Scan the listing below and copy each line holding the word "field".

:: Input data

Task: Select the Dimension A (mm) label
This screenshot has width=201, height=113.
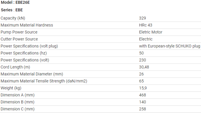Action: click(x=17, y=95)
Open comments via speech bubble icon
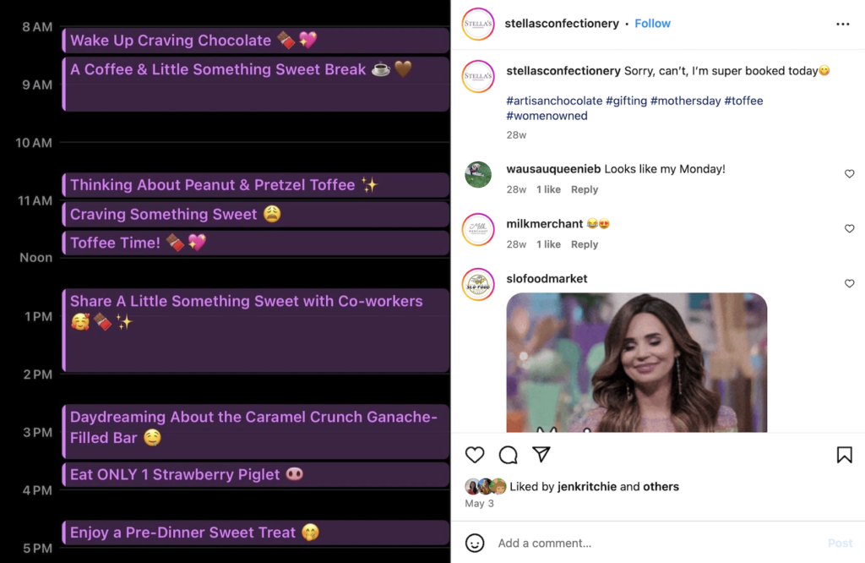This screenshot has width=865, height=563. click(508, 455)
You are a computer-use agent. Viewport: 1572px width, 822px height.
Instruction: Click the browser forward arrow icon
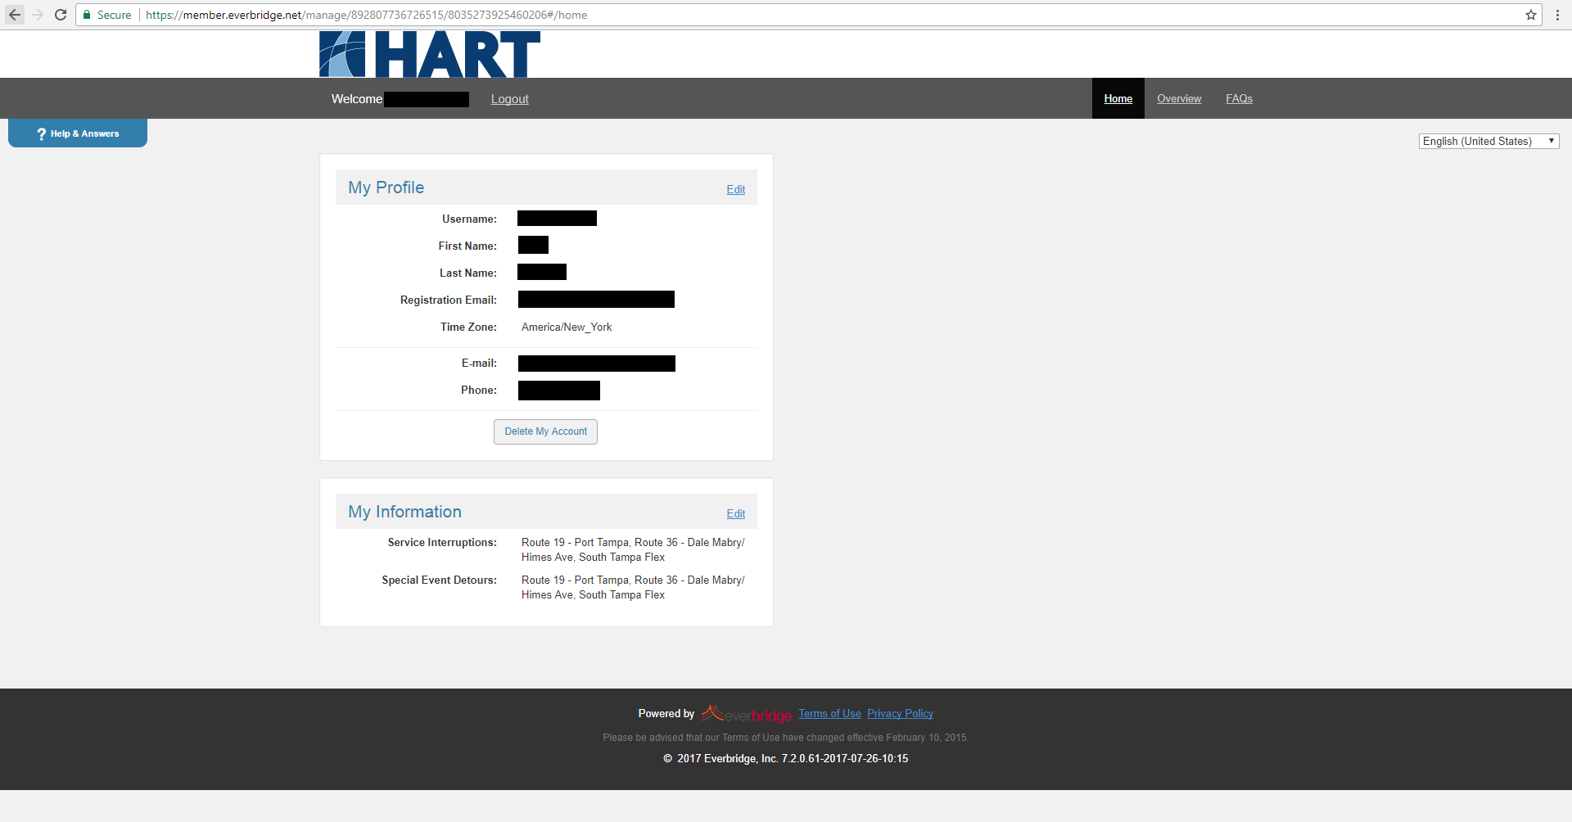click(x=38, y=15)
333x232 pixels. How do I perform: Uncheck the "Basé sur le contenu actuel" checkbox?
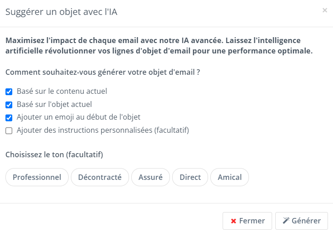[x=9, y=92]
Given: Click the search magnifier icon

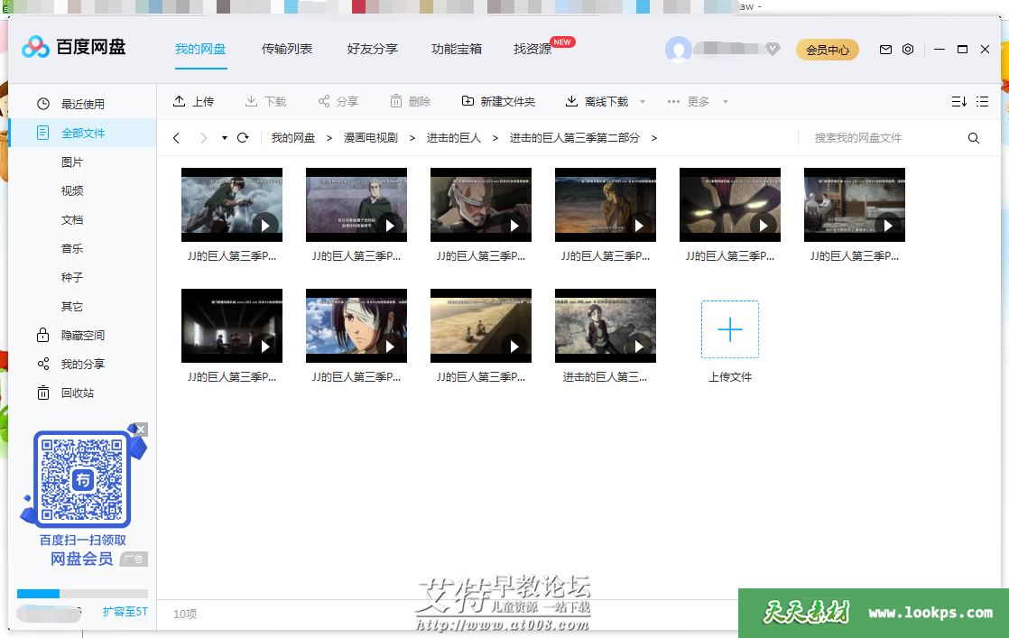Looking at the screenshot, I should (974, 138).
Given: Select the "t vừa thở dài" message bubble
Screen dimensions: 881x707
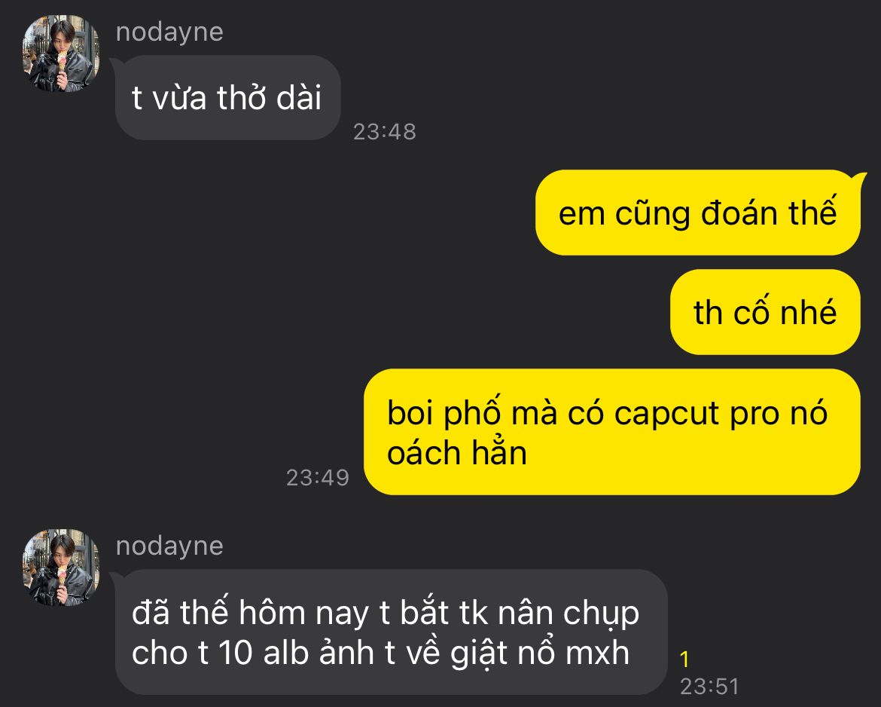Looking at the screenshot, I should click(x=227, y=98).
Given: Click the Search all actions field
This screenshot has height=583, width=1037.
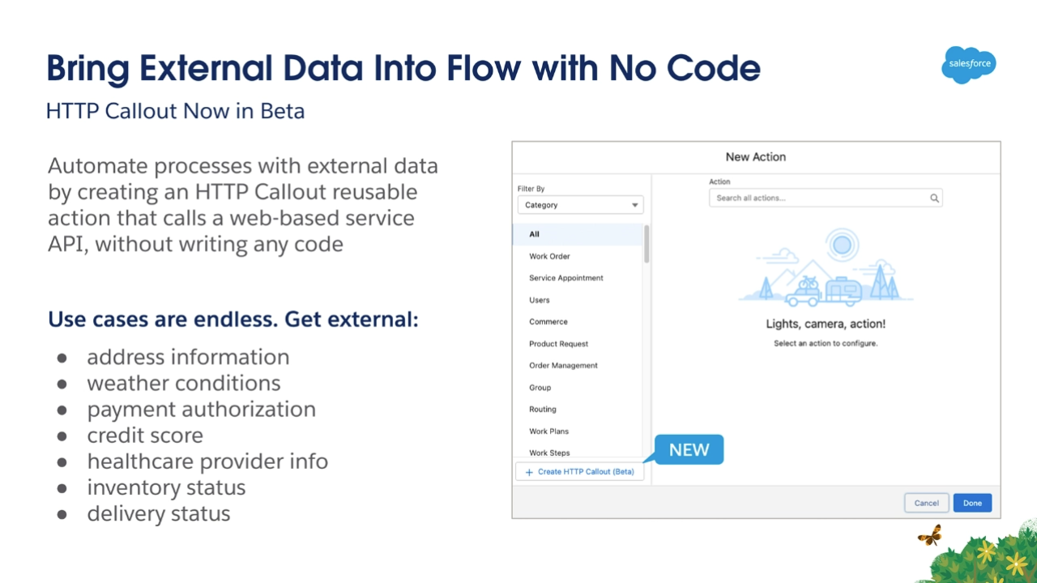Looking at the screenshot, I should (x=826, y=198).
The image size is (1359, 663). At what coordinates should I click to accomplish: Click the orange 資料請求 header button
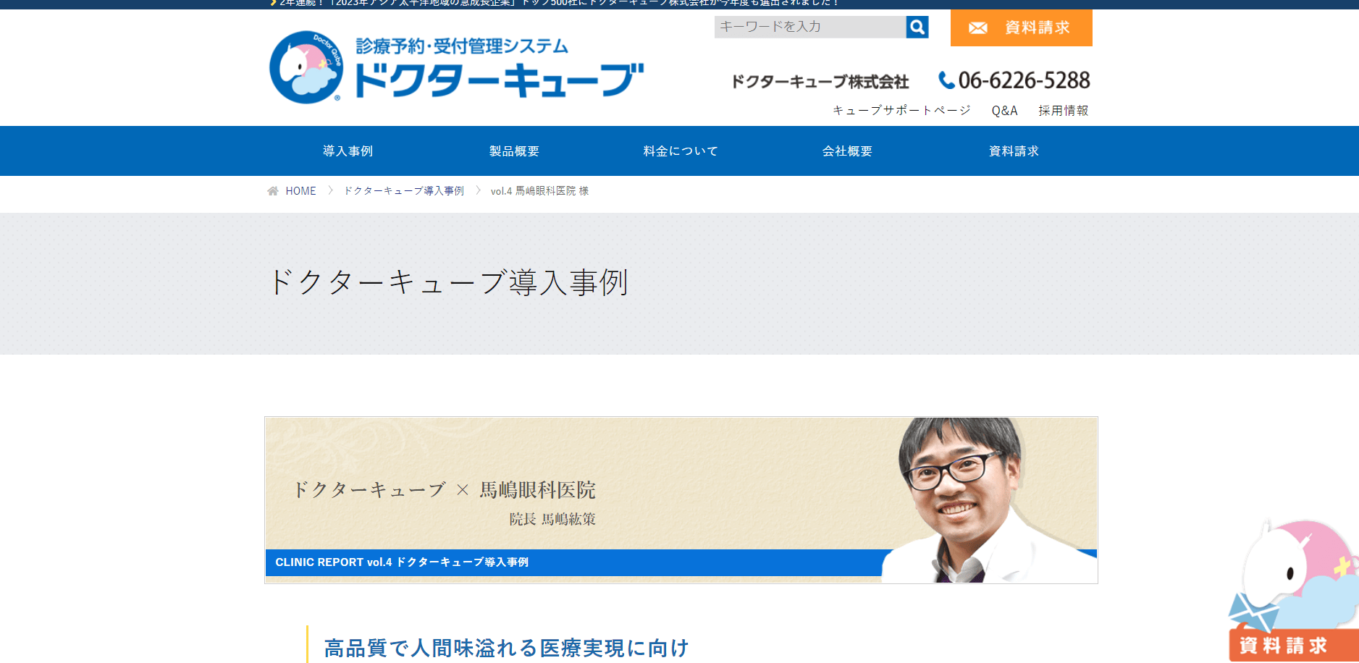[1021, 28]
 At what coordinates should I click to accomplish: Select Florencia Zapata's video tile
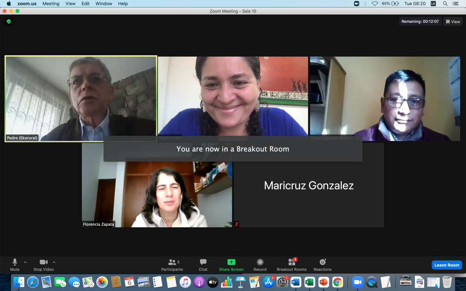point(157,192)
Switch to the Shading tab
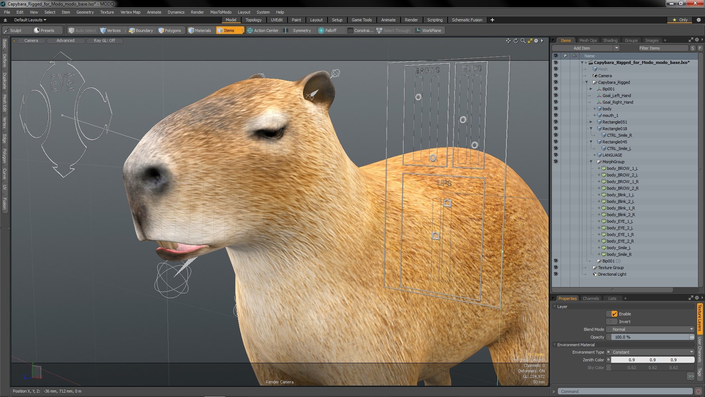 [x=609, y=40]
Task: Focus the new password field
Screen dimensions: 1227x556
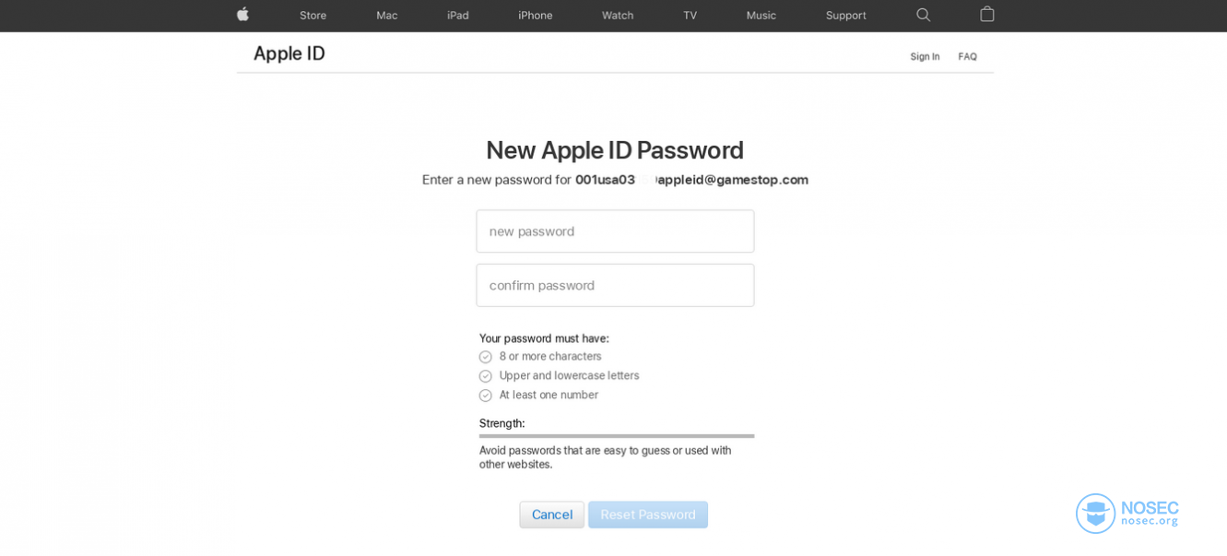Action: pyautogui.click(x=615, y=231)
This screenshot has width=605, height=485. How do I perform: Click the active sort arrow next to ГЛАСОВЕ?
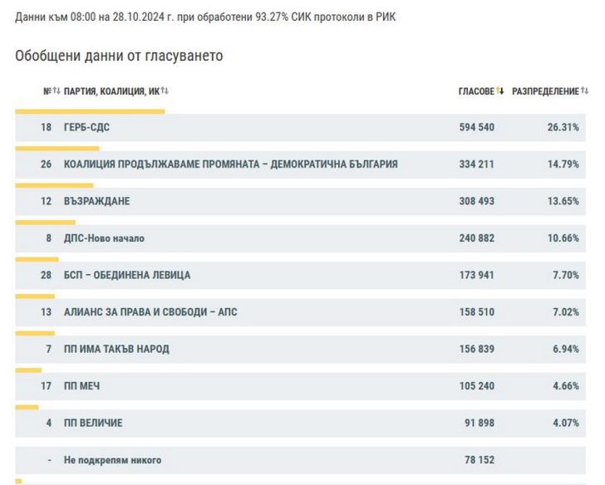tap(500, 91)
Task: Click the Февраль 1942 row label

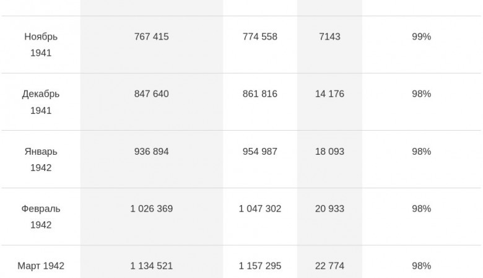Action: click(x=41, y=217)
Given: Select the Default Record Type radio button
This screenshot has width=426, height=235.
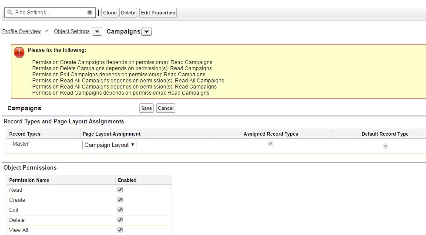Looking at the screenshot, I should (385, 146).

::::

_Written answer_.
Given: Click the Search all actions field
Task: Focus the new password field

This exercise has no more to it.